╭─ Extracted data
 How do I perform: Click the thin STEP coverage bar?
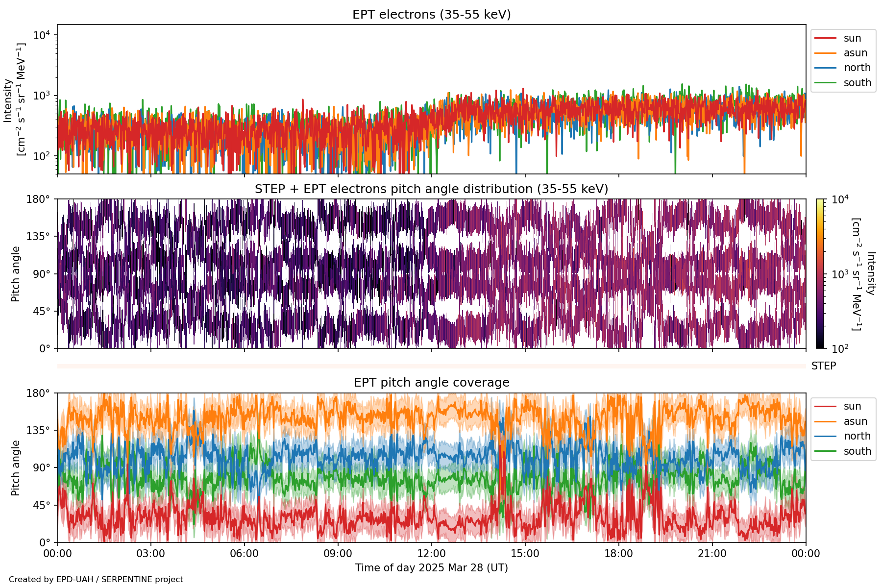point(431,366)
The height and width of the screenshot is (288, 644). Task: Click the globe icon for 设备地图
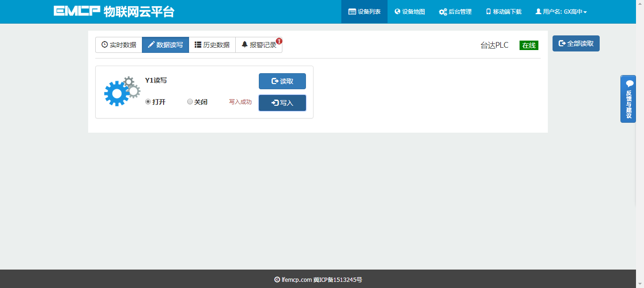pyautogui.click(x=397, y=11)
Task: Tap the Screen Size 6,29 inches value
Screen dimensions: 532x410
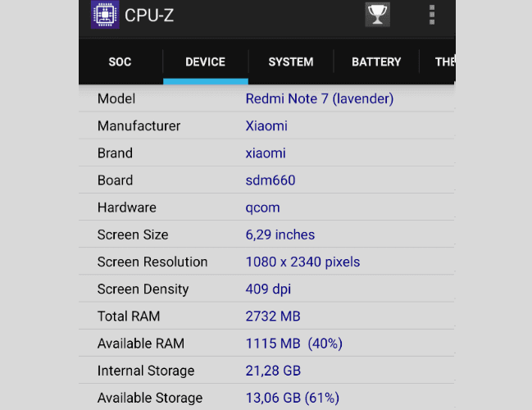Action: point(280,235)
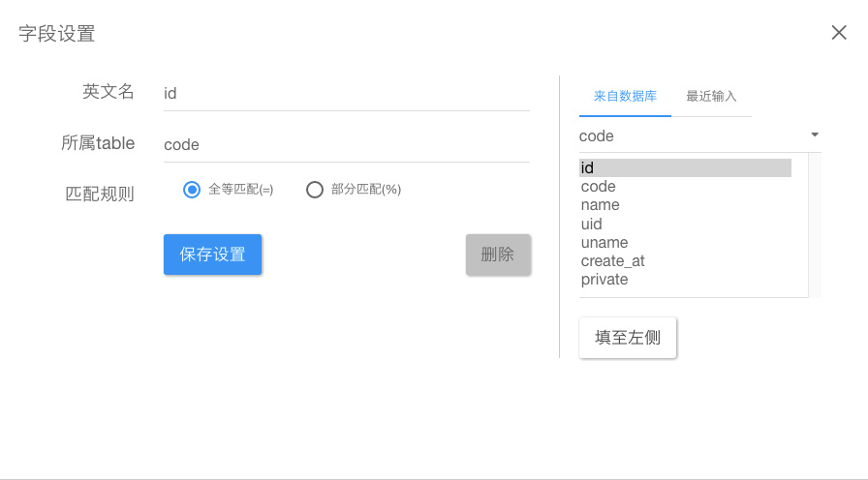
╰─
● **Your objective**: The entries above are to be repeated exactly, except for any pictures.

● **Response to this exercise**:
 How do I perform: Click the thin STEP coverage bar?
point(431,366)
The height and width of the screenshot is (288, 644). Task: Click the globe icon for 设备地图
pyautogui.click(x=397, y=11)
Task: Tap the Screen Size 6,29 inches value
Screen dimensions: 532x410
Action: point(280,235)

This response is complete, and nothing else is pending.